The 2005 SEALG Annual Meeting took place in Exeter, April 29th - 30th, 2005,
in association with the 22nd ASEASUK Conference, which was organized by the University of Exeter.
Attendants at the SEALG meeting:
Nicholas Martland, School of Oriental and African Studies, London, UK
Annabel Teh Gallop, The British Library, London, UK
San San May, The British Library, London, UK
Jana Raendchen, The British Library, London, UK
Stefan Seeger, Institute of the Study of the Muslim Civilisations, London, UK
Margaret Nicholson, University of Hull, UK
Xiyi Huang, University of Leeds, UK
Annie Troedsson, University of Lund, Sweden
Sergej Kukushkin, Russian State Library, Moscow, Russia
Per Hansen, Nordic Institute of Asian Studies, Copenhagen, Denmark
Christina Grune, Staatsbibliothek zu Berlin, Germany
Lieu Cao Thi, Musee Guimet, Paris, France
Rosemary Robson, University of Leiden, Netherlands
Rahadi Karni, Netherlands
Geoffrey Roper Institute of the Study of the Muslim Civilisations, London, UK
Kathryn Anderson Library of Congress, Washington, USA
The following issues were discussed:
1) Each attendant gave a short introduction of his/her institution and the main focus of his/her work.
2) Margaret Nicholson as Treasurer of the SEALG presented the Financial report for the year 2004.
3) Nicholas Martland resigned as chairman of the the SEALG. Jana Raendchen was nominated new chairwoman.
4) Discussion of the possibility of having a SEALG Mailing List or an E-Newsletter to improve communication and exchange of information between SEALG members.
5) Discussion of the possibility of shared access to SEA related databases between SEALG member institutions.
6) Presentation of institutional news:
The British Library now has a complete team of four staff members in the Southeast Asia section (Curators of Malay/Indonesian, Burmese, Thai, and Vietnamese collections).
The Southeast Asia Department at the University of Hull has been moved to the University of Leeds, but the SEA collection remains in Hull for now. The library of the University of Leeds is open minded for improvement and trying to establish good conditions to co-operate with the SEA collection at Hull.

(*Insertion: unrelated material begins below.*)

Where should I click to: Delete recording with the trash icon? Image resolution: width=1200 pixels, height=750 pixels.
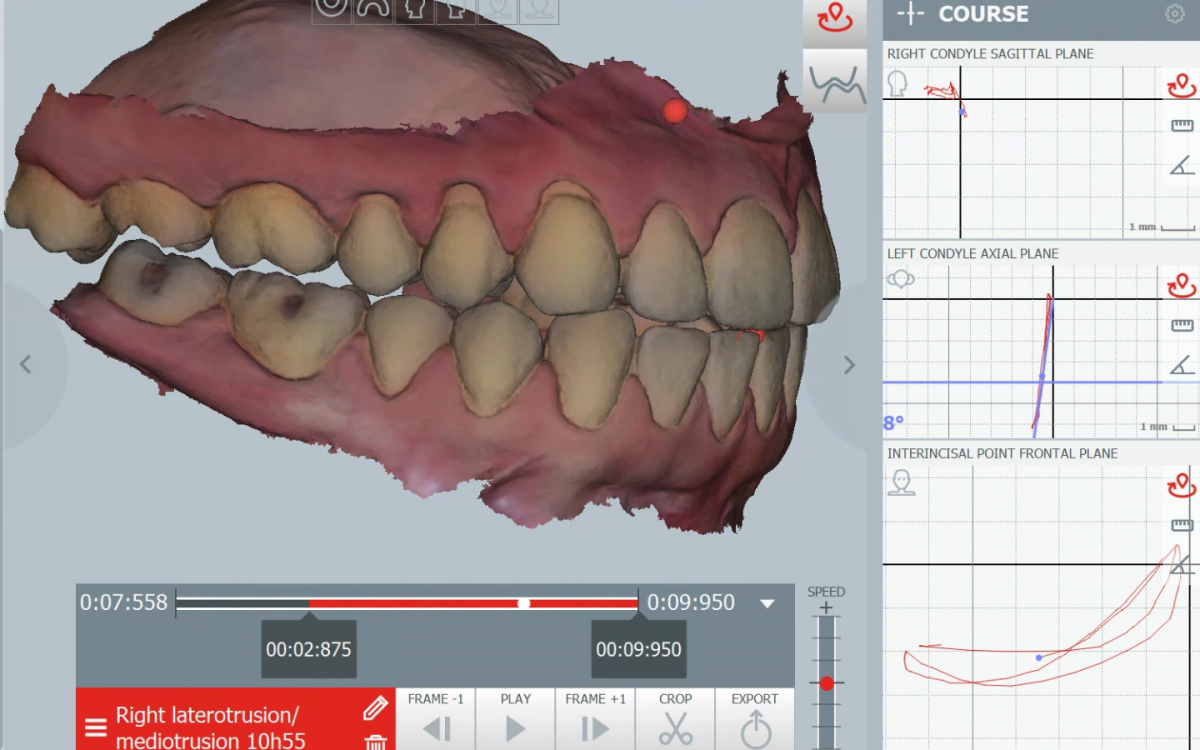point(375,741)
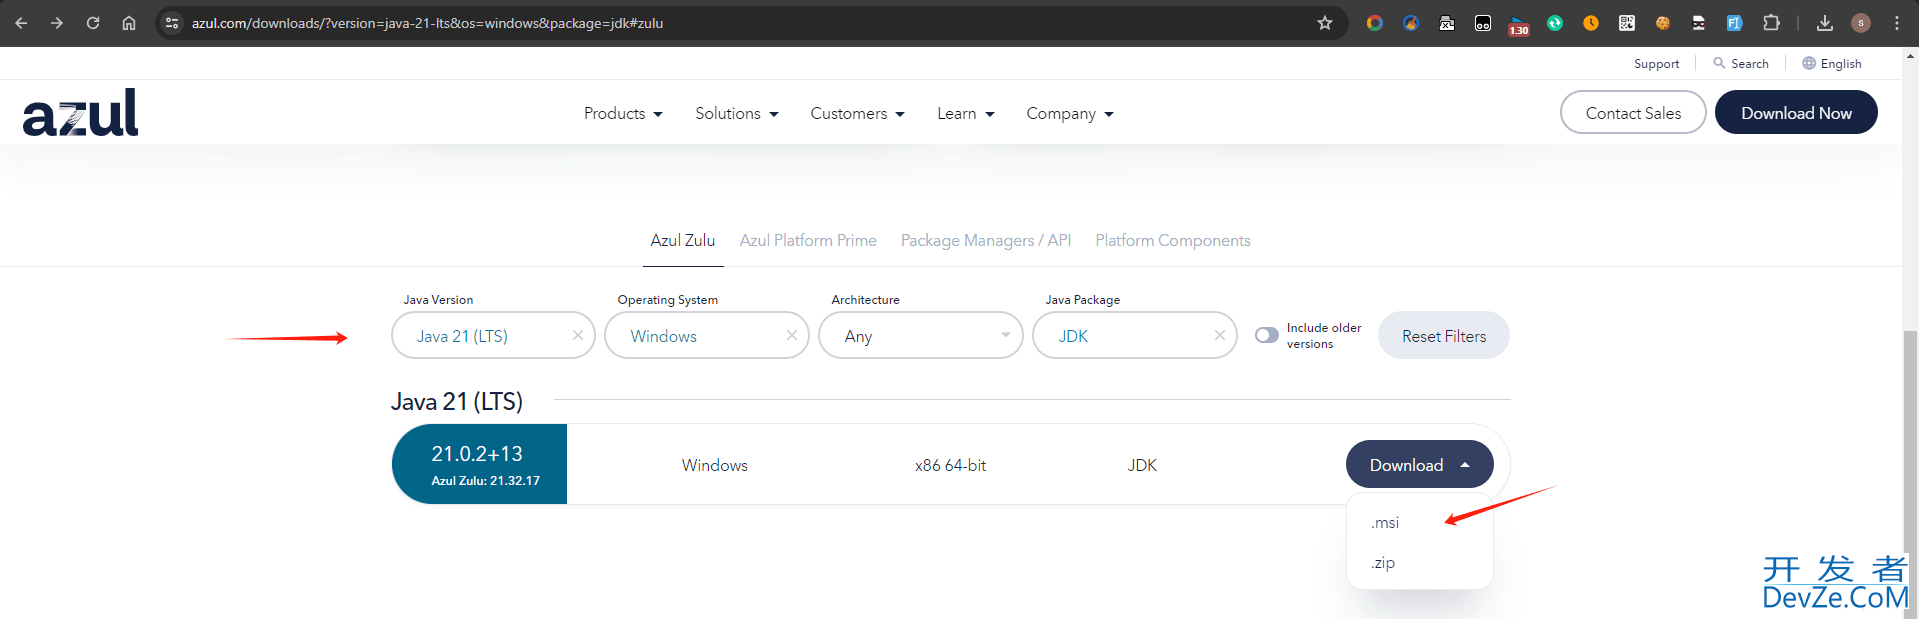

The Institute of the Study of the Muslim Civilisations is a new organisation in London, established by the Aga Khan University (Karachi) in 2002. The library holds ca. 5000 titles and aims to acquire materials which are hardly available in other institutions in London covering Muslim civilisations.
The Nordic Institute of Asian Studies is now an independent research institute funded by the Copenhagen Business School, The University of Copenhagen and the Nordic Council of Ministers.
The University of Lund has to deal with financial cuts in the Asia Department. At the moment only Japanese and Chinese teaching is possible under these circumstances. The library, however, got a large donation on South Asia.
Due to moving into new buildings, at the Russian State Library about 50% of the SEA collection is available to readers at the moment. Efforts are made to do cataloguing in Aleph, but due to technical problems no decision about online cataloguing has been made yet.
Construction works are going on at the School of Oriental and African Studies, therefore there are also noise disturbances at the library. The library has a healthy budget, but the lack of storage space is becoming a pressurizing issue.
7) The next SEALG annual meeting was proposed to take place in Napoli, Italy, in spring or early summer 2006.